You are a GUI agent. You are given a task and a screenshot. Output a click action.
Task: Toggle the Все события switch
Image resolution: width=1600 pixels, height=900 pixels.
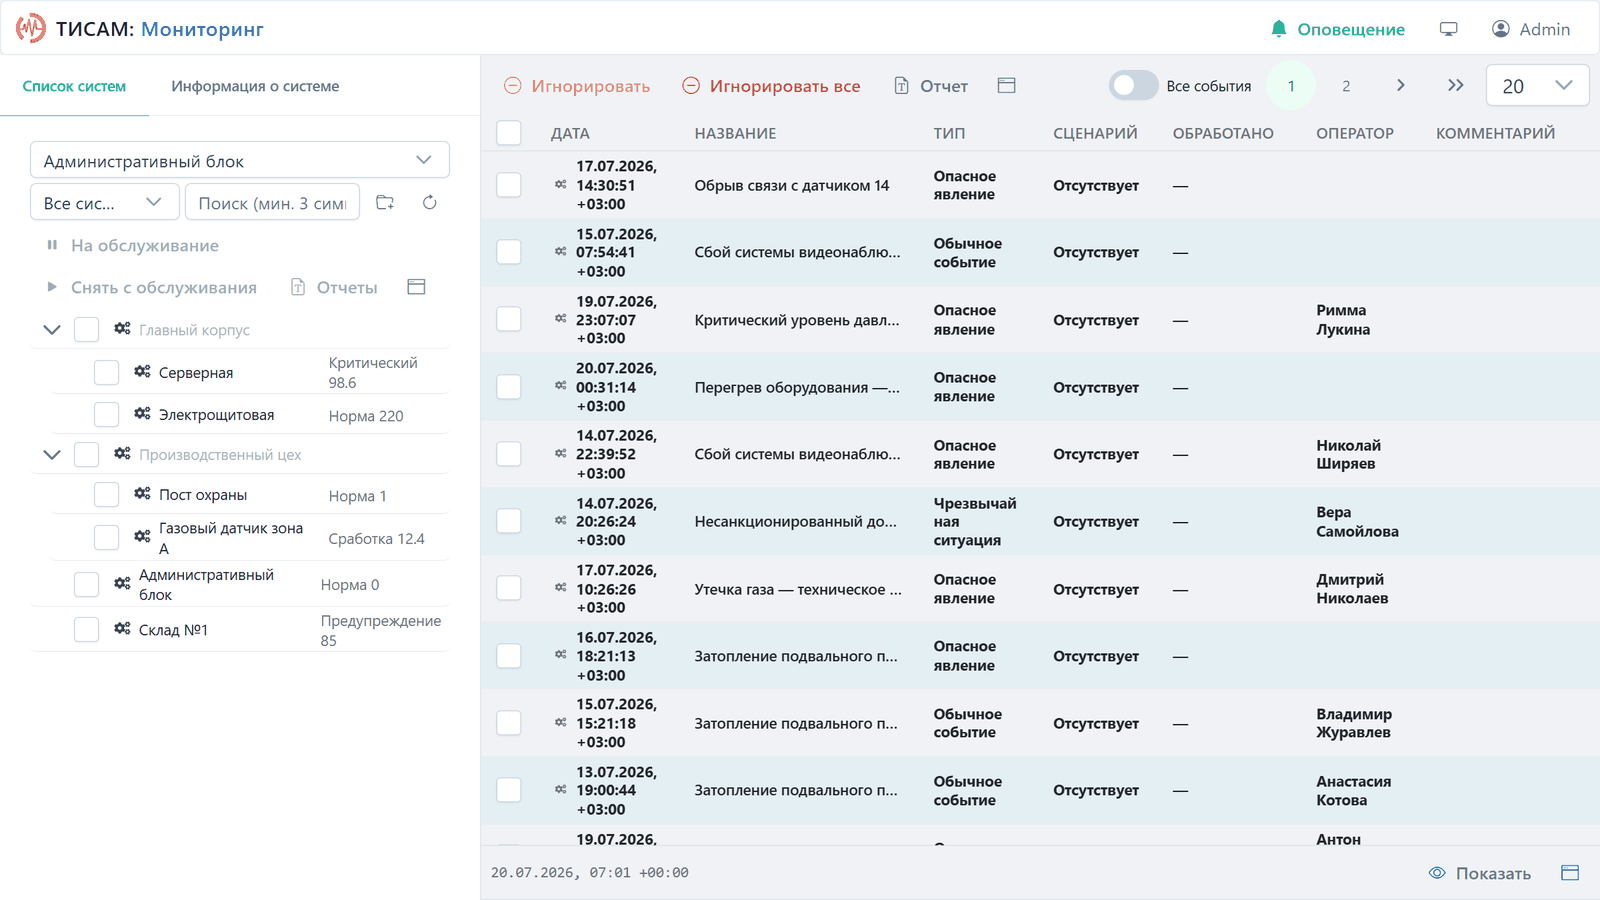click(1133, 86)
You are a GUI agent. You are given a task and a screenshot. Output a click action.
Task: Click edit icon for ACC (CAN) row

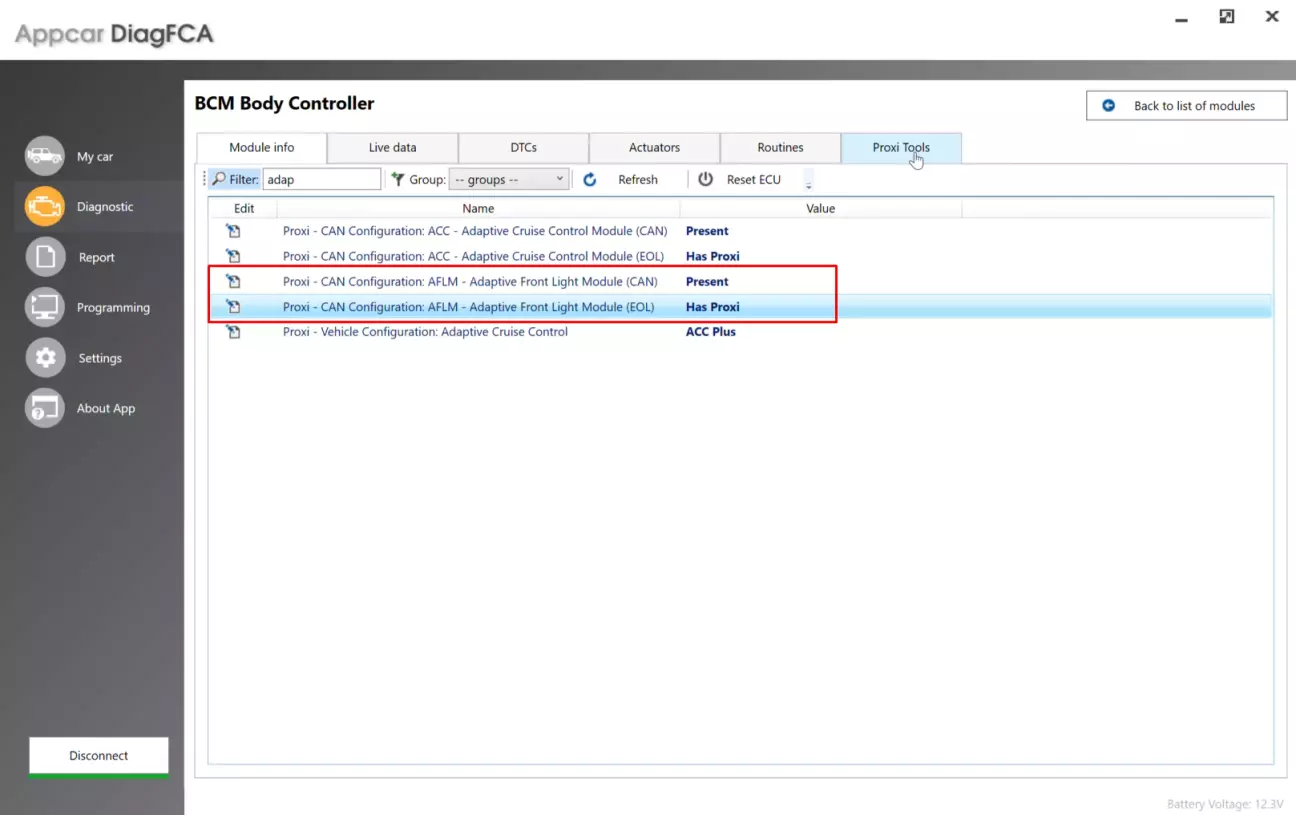click(x=233, y=231)
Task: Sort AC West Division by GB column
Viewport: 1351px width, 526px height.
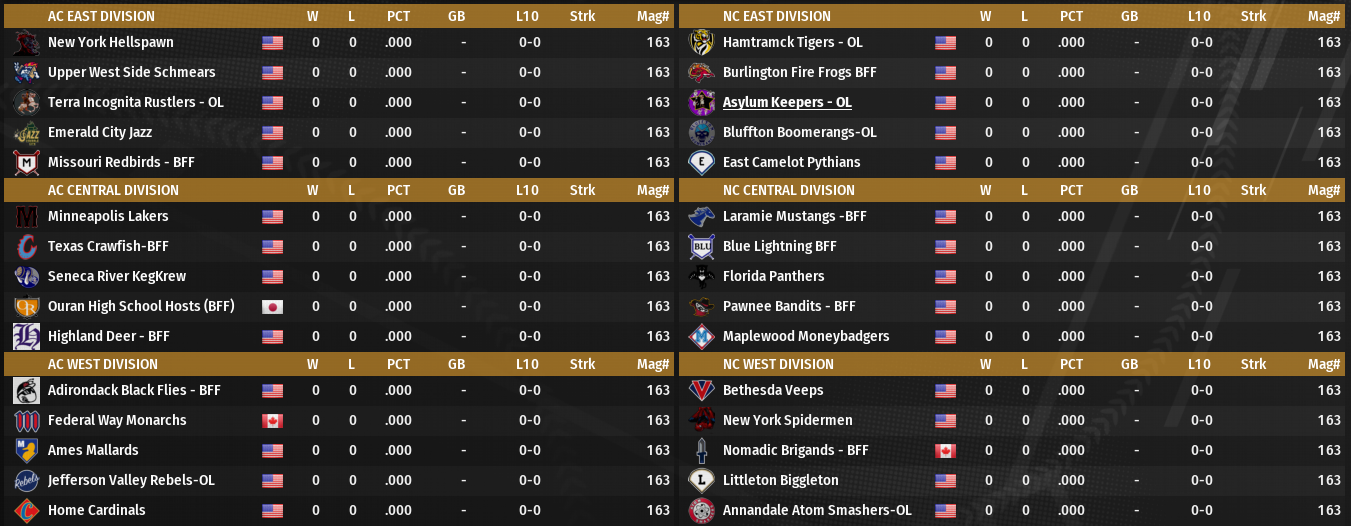Action: (456, 364)
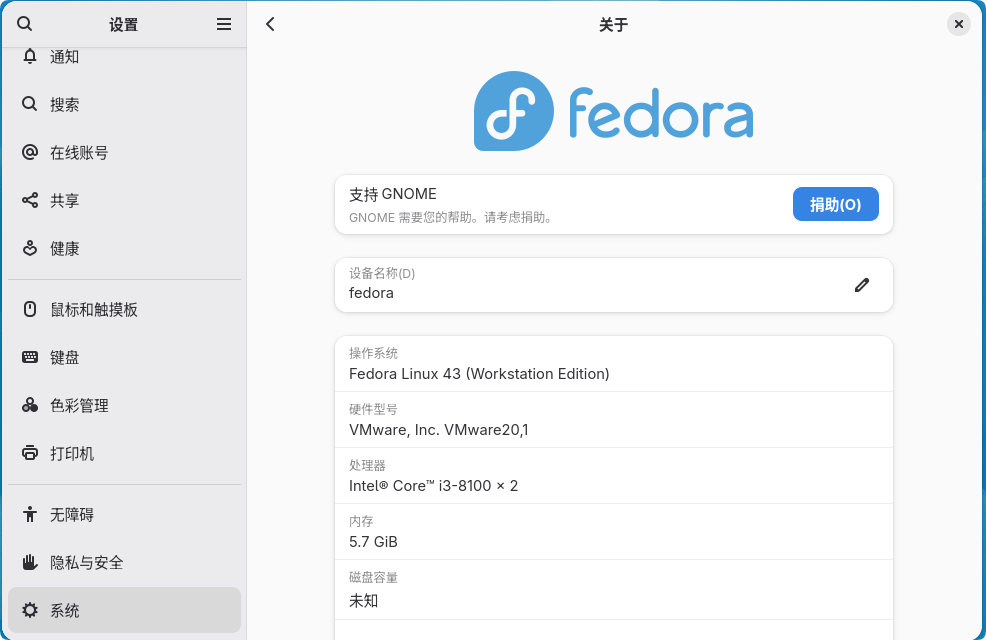Click the Fedora logo image

pyautogui.click(x=613, y=111)
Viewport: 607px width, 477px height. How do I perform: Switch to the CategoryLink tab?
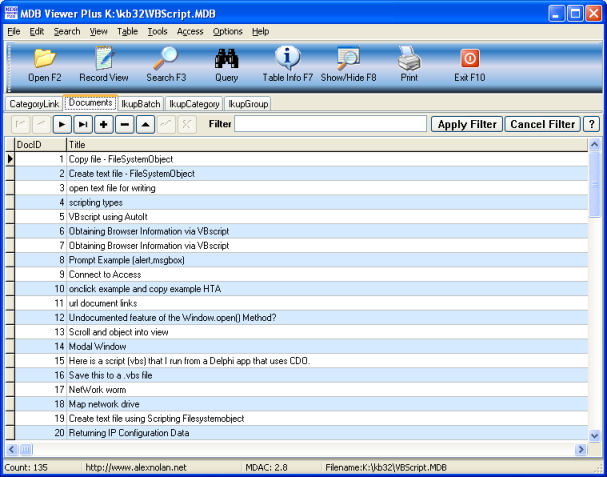33,103
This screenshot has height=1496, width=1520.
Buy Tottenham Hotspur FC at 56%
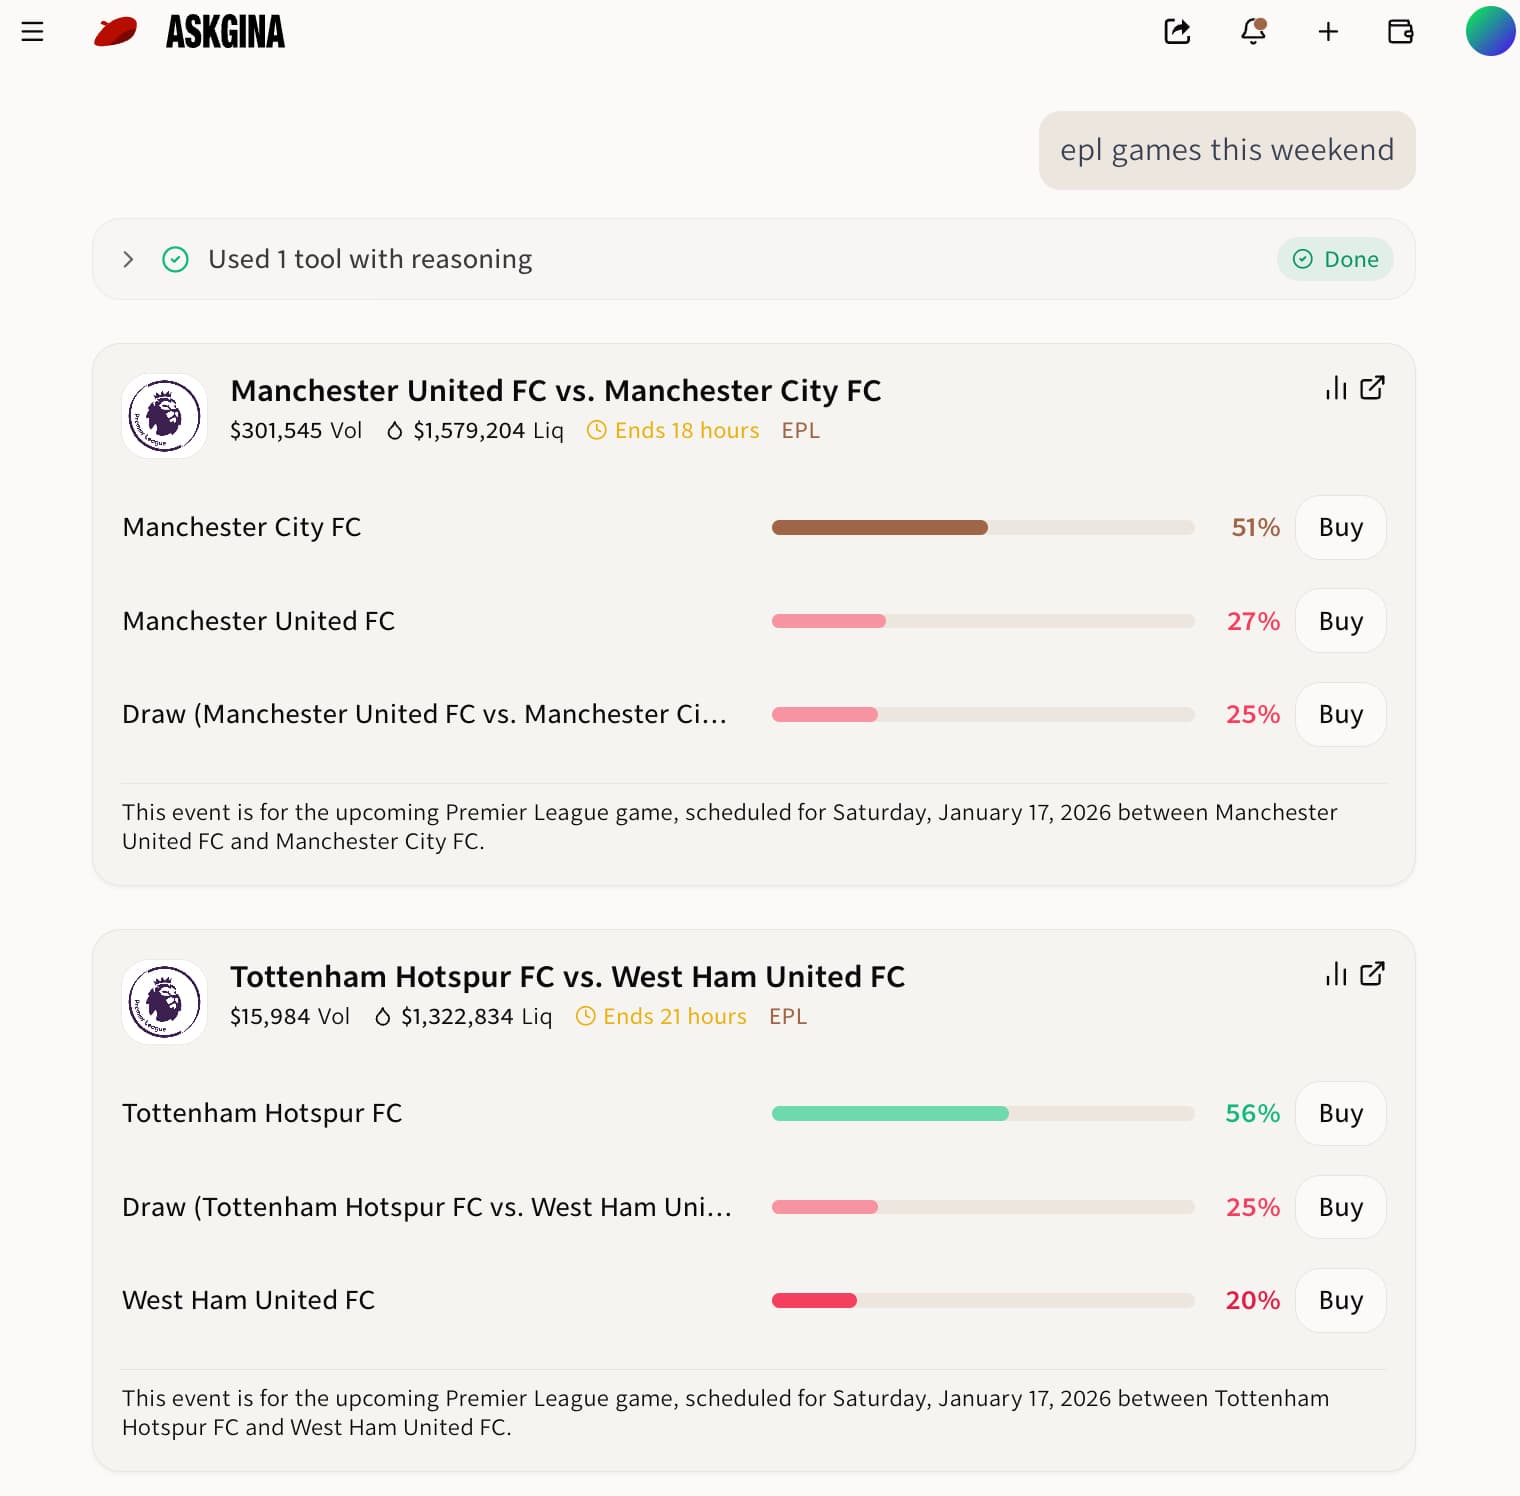coord(1340,1114)
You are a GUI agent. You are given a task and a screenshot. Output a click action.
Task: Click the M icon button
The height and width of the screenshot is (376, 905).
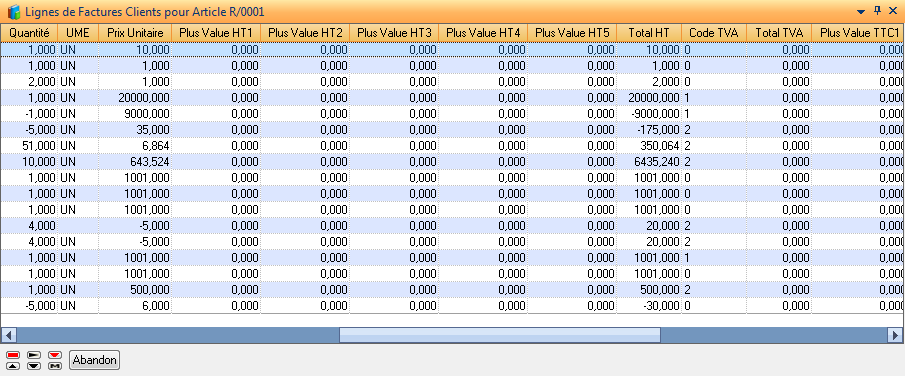point(55,366)
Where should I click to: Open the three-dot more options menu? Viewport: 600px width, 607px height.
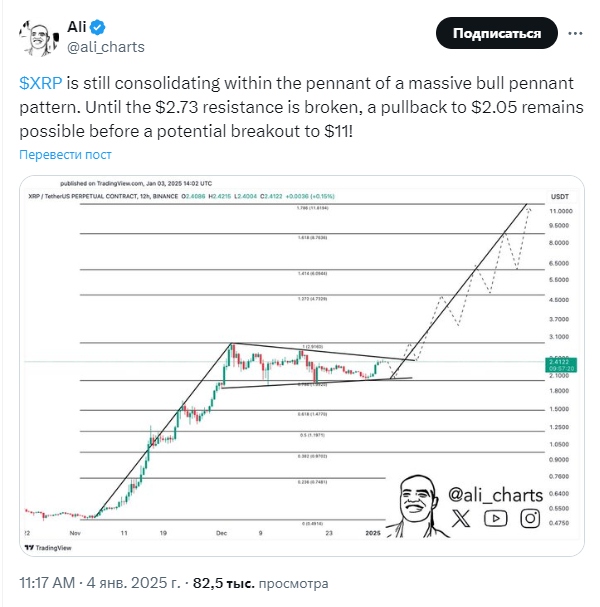(x=575, y=33)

## Task to complete
Copy out nothing but the lines from the beginning of the records through the one that contains "Task: Sort AC West Division by GB column". Skip the pictures.

## Written answer
You are a GUI agent. You are given a task and a screenshot. Output a click action.
Task: Toggle the Все события switch
Image resolution: width=1600 pixels, height=900 pixels.
click(1133, 86)
You are a GUI agent. You are given a task and a screenshot. Output a click action.
Task: Click edit icon for ACC (CAN) row

click(x=233, y=231)
Task: Sort AC West Division by GB column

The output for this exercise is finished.